• [Exercise description]: Would you please return the lines of the material that contain the word "avatar"?
BEGIN
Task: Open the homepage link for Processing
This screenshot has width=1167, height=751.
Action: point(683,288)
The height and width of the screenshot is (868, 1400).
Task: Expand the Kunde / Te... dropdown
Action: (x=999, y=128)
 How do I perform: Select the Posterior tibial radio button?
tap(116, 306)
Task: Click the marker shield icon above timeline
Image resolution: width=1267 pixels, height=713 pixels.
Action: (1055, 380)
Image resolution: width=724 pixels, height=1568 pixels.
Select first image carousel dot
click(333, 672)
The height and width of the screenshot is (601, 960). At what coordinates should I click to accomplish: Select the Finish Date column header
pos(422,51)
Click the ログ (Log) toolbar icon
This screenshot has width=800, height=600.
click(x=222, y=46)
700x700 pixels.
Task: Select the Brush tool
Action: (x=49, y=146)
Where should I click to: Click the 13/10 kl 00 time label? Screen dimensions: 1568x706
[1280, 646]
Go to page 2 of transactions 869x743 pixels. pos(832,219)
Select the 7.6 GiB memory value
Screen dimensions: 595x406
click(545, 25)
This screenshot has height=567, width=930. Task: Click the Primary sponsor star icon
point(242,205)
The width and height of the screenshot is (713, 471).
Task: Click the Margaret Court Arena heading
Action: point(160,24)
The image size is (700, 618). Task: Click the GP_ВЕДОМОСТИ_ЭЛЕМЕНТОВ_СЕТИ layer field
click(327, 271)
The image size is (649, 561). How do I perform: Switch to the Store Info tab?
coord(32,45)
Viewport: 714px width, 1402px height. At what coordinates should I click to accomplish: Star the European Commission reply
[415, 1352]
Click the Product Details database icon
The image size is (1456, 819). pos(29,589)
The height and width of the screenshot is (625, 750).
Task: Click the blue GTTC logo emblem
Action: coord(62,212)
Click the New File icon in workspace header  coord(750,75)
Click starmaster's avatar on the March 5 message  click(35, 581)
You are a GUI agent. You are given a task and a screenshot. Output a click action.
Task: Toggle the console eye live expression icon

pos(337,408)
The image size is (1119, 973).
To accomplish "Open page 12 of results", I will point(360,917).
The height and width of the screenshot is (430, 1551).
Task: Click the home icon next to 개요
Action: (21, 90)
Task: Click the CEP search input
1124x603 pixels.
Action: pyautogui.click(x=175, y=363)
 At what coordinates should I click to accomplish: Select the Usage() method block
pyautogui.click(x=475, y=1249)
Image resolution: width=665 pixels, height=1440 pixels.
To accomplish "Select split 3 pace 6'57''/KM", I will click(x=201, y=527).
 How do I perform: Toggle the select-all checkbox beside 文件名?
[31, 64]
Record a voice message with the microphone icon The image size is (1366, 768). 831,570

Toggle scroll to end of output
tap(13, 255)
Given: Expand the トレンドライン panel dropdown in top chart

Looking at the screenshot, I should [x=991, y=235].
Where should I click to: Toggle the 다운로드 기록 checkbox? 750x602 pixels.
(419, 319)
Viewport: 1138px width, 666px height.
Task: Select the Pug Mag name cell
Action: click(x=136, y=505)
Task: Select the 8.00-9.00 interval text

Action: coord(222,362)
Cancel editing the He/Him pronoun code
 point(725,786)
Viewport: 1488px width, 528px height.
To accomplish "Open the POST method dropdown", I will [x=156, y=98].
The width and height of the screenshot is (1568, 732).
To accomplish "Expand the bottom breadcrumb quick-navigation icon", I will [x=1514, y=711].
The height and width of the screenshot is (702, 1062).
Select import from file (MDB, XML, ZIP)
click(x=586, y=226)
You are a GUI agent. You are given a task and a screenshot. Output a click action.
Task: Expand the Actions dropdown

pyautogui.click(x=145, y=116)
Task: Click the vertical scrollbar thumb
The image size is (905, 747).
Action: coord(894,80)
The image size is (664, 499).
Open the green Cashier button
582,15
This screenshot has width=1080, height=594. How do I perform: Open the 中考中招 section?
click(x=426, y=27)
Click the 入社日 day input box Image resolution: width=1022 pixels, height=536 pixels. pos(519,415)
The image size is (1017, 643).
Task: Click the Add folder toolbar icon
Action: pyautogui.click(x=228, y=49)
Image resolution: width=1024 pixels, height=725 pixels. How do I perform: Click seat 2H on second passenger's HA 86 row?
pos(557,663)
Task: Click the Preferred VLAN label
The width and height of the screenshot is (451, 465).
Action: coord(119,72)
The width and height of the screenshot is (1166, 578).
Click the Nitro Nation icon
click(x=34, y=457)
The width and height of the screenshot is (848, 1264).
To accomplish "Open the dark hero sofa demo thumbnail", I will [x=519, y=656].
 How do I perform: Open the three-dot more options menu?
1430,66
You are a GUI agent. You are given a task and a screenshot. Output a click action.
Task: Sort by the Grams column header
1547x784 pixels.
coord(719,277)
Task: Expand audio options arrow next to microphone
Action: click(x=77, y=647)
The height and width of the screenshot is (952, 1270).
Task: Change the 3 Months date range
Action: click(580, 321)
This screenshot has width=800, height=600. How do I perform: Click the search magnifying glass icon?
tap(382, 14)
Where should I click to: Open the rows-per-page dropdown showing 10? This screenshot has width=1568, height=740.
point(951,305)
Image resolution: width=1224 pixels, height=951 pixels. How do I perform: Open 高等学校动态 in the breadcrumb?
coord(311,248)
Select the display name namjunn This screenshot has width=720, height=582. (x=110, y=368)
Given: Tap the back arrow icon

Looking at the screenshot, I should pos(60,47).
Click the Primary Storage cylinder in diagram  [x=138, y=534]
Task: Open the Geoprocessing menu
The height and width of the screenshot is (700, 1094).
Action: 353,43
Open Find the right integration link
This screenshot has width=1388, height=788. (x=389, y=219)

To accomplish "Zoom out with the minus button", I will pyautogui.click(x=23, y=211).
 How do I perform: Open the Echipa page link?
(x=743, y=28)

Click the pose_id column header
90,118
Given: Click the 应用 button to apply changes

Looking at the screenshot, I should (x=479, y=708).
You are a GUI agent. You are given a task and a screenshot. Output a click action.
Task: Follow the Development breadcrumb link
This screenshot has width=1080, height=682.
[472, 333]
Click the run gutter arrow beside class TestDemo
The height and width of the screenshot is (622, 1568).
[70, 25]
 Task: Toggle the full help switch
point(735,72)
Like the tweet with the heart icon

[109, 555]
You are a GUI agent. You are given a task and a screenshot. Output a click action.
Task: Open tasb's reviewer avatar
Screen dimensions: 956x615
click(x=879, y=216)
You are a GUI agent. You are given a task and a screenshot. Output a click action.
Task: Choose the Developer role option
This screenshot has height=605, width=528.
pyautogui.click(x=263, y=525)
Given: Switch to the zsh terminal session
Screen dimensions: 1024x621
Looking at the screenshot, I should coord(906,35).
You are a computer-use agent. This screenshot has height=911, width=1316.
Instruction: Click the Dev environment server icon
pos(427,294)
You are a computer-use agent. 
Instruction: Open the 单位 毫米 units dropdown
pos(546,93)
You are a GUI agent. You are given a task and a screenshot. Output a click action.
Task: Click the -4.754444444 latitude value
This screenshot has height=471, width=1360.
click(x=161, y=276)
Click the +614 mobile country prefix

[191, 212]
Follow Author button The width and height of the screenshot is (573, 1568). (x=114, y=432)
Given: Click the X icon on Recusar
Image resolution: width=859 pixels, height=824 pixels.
END
• [Written solution]:
Click starmaster's avatar on the March 5 message  click(35, 581)
Task: Open tasb's reviewer avatar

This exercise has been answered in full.